** DATASET EXTRACT follows **
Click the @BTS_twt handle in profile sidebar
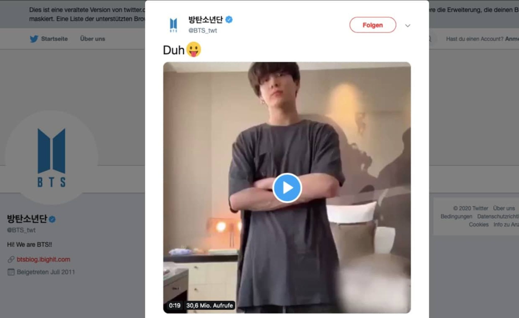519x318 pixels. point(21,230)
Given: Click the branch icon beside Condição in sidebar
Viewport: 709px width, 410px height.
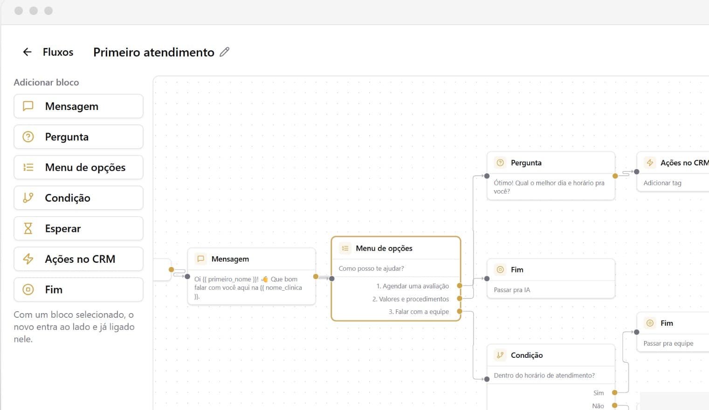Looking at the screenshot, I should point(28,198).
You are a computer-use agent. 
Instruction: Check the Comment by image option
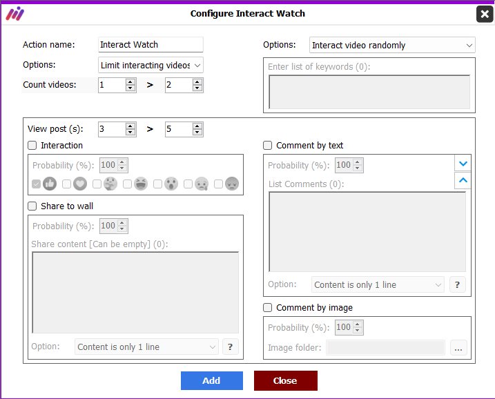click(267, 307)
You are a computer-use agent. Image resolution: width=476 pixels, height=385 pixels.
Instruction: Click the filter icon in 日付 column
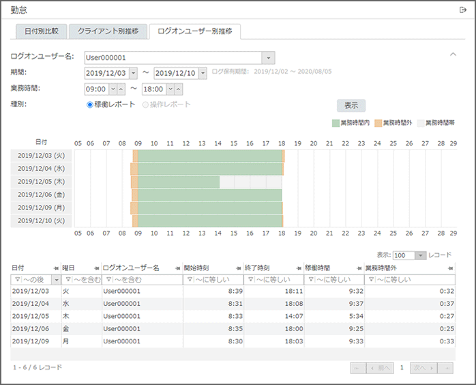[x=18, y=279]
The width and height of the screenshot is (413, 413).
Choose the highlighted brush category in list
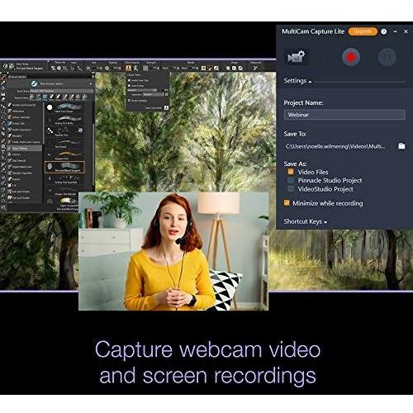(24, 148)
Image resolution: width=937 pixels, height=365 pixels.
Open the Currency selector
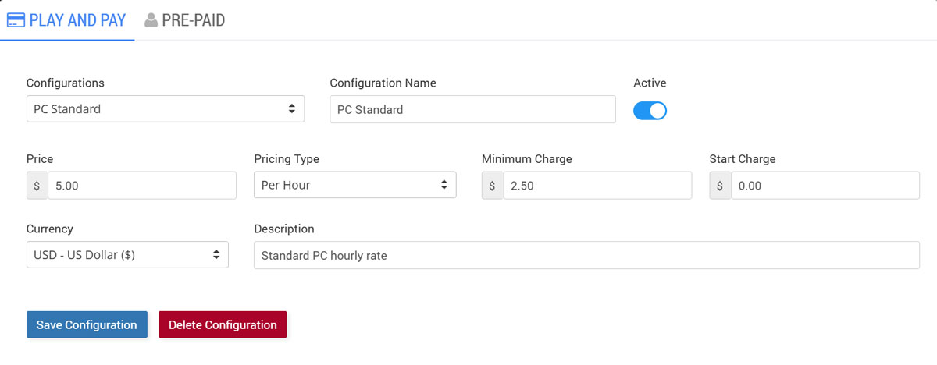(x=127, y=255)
** End of DATASET EXTRACT **
Search the entries for "computer" and copy out each line that has it.

You are a computer-use agent. 
You are a computer-use agent. Image resolution: width=476 pixels, height=385 pixels.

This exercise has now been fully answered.